2

I want to perform replace string operations on Urdu language words, but the following code is not replacing آپ with aap. I am using word boundaries so that it replaces the entire words and not the parts of words.

var str ="آپ کا نام کیا ہے؟";
var res = str.replace(/\bآپ\b/g, "aap");
console.log(res);

I expect the following output:

 کا نام کیا ہے؟ aap
Muhammad Naufil
  • 2,420
  • 2
  • 17
  • 48
  • *"I expect the following output"* Because of the RTL vs.
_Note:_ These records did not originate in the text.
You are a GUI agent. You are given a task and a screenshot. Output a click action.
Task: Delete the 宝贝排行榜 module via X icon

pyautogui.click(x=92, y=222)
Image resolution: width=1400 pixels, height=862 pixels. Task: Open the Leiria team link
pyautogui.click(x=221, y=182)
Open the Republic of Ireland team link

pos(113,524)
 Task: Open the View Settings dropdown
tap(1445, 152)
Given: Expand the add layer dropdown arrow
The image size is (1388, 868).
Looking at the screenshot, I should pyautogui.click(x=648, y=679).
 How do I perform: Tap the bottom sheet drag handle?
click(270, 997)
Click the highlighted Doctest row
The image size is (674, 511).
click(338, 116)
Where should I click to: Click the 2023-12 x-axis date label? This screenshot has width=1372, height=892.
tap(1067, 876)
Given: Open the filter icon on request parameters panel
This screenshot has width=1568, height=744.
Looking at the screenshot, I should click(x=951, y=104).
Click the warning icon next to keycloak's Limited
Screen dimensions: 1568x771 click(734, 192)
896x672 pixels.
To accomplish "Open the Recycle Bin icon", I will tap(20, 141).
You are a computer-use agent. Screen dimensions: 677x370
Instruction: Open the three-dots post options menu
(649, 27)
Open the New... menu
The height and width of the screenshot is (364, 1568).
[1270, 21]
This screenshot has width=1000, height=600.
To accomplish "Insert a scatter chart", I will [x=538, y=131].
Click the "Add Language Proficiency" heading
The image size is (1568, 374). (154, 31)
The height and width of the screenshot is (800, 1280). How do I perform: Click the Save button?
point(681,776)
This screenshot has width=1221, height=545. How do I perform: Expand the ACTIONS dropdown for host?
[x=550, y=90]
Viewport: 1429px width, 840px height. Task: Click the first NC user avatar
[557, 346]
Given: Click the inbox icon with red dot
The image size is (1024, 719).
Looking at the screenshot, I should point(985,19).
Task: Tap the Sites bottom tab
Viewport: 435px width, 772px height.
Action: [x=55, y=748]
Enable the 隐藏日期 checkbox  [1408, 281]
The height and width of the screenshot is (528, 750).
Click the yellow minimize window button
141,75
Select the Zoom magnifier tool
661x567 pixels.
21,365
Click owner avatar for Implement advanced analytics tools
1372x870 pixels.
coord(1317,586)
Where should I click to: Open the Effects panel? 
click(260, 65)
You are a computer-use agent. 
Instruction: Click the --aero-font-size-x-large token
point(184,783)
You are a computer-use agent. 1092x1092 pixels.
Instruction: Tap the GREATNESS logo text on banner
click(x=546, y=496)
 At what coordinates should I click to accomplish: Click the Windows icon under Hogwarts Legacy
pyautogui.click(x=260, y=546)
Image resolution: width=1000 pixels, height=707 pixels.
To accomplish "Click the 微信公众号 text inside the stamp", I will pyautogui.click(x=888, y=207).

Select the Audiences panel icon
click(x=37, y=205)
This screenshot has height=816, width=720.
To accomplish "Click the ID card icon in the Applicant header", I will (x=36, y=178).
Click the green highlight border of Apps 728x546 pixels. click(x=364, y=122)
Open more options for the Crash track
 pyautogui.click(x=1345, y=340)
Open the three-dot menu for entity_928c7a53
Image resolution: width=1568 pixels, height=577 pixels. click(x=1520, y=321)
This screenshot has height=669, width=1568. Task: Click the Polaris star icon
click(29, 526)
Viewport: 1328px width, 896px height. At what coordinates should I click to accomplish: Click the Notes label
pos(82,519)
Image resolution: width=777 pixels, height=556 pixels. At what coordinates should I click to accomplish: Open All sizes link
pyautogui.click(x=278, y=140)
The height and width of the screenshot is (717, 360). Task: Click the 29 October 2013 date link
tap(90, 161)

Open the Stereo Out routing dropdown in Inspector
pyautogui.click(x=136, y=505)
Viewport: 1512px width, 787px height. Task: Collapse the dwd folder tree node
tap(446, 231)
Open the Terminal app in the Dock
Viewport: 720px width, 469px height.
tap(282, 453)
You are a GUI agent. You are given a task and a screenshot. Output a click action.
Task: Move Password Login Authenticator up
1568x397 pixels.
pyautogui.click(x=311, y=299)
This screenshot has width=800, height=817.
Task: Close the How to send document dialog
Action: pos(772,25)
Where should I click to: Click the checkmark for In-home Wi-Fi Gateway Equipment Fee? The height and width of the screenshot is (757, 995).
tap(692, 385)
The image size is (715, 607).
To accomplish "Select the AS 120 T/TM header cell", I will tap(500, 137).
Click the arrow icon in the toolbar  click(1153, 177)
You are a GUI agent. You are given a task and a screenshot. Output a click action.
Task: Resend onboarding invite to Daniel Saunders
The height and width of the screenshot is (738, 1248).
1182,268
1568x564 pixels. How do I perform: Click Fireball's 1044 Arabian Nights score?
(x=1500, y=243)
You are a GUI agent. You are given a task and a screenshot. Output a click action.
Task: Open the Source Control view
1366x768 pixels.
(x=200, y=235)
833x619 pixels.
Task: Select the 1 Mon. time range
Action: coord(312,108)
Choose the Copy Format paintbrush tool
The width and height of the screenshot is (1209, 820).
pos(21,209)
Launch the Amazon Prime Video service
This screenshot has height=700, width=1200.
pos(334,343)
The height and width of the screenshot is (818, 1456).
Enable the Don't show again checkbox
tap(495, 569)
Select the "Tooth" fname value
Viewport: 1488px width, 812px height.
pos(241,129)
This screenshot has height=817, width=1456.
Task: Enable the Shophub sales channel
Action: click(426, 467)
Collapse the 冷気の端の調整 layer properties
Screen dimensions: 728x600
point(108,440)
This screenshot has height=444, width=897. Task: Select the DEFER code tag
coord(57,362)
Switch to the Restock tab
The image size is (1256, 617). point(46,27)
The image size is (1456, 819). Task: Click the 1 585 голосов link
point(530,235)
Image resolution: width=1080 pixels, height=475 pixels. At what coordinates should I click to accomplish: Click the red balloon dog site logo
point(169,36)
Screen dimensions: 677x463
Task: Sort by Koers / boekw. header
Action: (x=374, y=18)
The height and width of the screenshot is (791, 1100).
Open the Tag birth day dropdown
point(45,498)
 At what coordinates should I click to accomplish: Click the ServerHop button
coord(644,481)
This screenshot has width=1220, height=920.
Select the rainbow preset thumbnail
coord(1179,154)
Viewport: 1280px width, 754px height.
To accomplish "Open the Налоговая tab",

LTR aspect, the replace will put `aap` on the left, e.g.: `aap کا نام کیا ہے؟`. – T.J. Crowder Jun 29 '19 at 10:18

3 Answers3

1

Try without \b, like this

var str ="آپ کا نام کیا ہے؟";
   var res = str.replace(/(^|\s)آپ(?=\s|$)/g, "aap");
console.log(res);
Ghoul Ahmed
  • 4,446
  • 1
  • 14
  • 23
  • I am using word boundaries so that it replaces the entire words and not the parts of words. We cant remove word boundaries – Muhammad Naufil Jun 29 '19 at 09:17
  • @MuhammadNaufil, (^|\s)آپ(?=\s|$) same of boundaries b, try now – Ghoul Ahmed Jun 29 '19 at 09:30
  • @MuhammadNaufil, boundaries \b doesn't work for unicode characters [Word boundaries + unicode characters](https://stackoverflow.com/questions/10590098/javascript-regexp-word-boundaries-unicode-characters) – Ghoul Ahmed Jun 29 '19 at 09:34
  • @GhoulAhmed - Yes they do, but only for English-centric ones (although not very well :-) ). (Remember, **all** characters are "Unicode characters".) – T.J. Crowder Jun 29 '19 at 10:02
1

\b is English-centric, I'm afraid, and not actually that good at even being English-centric. :-) (For instance, it would match at the end of "English" in "English-centric".)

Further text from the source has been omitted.